- [PROBLEM DESCRIPTION]: Give back the data in full, with every line exact.

── THE RECORDS ──

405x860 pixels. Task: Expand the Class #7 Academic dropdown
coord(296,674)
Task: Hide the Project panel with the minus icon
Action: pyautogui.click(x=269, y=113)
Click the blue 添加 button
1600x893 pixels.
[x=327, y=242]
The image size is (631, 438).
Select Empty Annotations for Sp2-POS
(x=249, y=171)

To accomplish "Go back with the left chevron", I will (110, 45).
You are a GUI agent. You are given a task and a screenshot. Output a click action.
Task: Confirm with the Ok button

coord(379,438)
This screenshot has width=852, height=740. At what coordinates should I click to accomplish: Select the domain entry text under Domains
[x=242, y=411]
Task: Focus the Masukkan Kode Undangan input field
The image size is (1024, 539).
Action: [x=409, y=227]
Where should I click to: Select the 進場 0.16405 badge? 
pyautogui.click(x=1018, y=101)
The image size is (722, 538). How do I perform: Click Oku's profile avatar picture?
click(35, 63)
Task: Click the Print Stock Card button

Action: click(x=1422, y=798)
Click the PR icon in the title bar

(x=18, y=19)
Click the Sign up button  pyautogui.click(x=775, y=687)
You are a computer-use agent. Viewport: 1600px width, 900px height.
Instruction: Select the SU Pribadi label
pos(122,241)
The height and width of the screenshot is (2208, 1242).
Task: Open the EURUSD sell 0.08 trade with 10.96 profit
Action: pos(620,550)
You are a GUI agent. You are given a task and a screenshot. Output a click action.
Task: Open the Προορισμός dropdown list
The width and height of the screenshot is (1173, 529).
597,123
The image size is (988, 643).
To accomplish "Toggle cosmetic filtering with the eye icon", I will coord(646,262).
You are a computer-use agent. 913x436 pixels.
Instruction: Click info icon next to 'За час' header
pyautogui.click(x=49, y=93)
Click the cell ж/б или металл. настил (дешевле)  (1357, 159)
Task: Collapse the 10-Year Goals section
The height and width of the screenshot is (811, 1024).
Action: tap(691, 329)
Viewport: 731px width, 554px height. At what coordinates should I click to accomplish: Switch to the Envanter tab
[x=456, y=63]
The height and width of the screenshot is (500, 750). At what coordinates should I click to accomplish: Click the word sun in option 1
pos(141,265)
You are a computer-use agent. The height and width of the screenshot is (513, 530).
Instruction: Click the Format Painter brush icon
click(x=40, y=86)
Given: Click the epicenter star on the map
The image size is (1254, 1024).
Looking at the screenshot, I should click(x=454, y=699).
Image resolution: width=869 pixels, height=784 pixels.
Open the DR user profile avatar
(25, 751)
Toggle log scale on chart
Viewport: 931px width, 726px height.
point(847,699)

───

- [ANSWER TO THE EXERCISE]:
405x860 pixels. Task: Expand the Class #7 Academic dropdown
coord(296,674)
Task: Hide the Project panel with the minus icon
Action: pyautogui.click(x=269, y=113)
Click the blue 添加 button
1600x893 pixels.
[x=327, y=242]
The image size is (631, 438).
Select Empty Annotations for Sp2-POS
(x=249, y=171)

To accomplish "Go back with the left chevron", I will (110, 45).
You are a GUI agent. You are given a task and a screenshot. Output a click action.
Task: Confirm with the Ok button

coord(379,438)
This screenshot has width=852, height=740. At what coordinates should I click to accomplish: Select the domain entry text under Domains
[x=242, y=411]
Task: Focus the Masukkan Kode Undangan input field
The image size is (1024, 539).
Action: [x=409, y=227]
Where should I click to: Select the 進場 0.16405 badge? 
pyautogui.click(x=1018, y=101)
The image size is (722, 538). How do I perform: Click Oku's profile avatar picture?
click(35, 63)
Task: Click the Print Stock Card button

Action: click(x=1422, y=798)
Click the PR icon in the title bar

(x=18, y=19)
Click the Sign up button  pyautogui.click(x=775, y=687)
You are a computer-use agent. Viewport: 1600px width, 900px height.
Instruction: Select the SU Pribadi label
pos(122,241)
The height and width of the screenshot is (2208, 1242).
Task: Open the EURUSD sell 0.08 trade with 10.96 profit
Action: pos(620,550)
You are a GUI agent. You are given a task and a screenshot. Output a click action.
Task: Open the Προορισμός dropdown list
The width and height of the screenshot is (1173, 529).
597,123
The image size is (988, 643).
To accomplish "Toggle cosmetic filtering with the eye icon", I will coord(646,262).
You are a computer-use agent. 913x436 pixels.
Instruction: Click info icon next to 'За час' header
pyautogui.click(x=49, y=93)
Click the cell ж/б или металл. настил (дешевле)  (1357, 159)
Task: Collapse the 10-Year Goals section
The height and width of the screenshot is (811, 1024).
Action: tap(691, 329)
Viewport: 731px width, 554px height. At what coordinates should I click to accomplish: Switch to the Envanter tab
[x=456, y=63]
The height and width of the screenshot is (500, 750). At what coordinates should I click to accomplish: Click the word sun in option 1
pos(141,265)
You are a computer-use agent. The height and width of the screenshot is (513, 530).
Instruction: Click the Format Painter brush icon
click(x=40, y=86)
Given: Click the epicenter star on the map
The image size is (1254, 1024).
Looking at the screenshot, I should click(x=454, y=699).
Image resolution: width=869 pixels, height=784 pixels.
Open the DR user profile avatar
(25, 751)
Toggle log scale on chart
Viewport: 931px width, 726px height.
point(847,699)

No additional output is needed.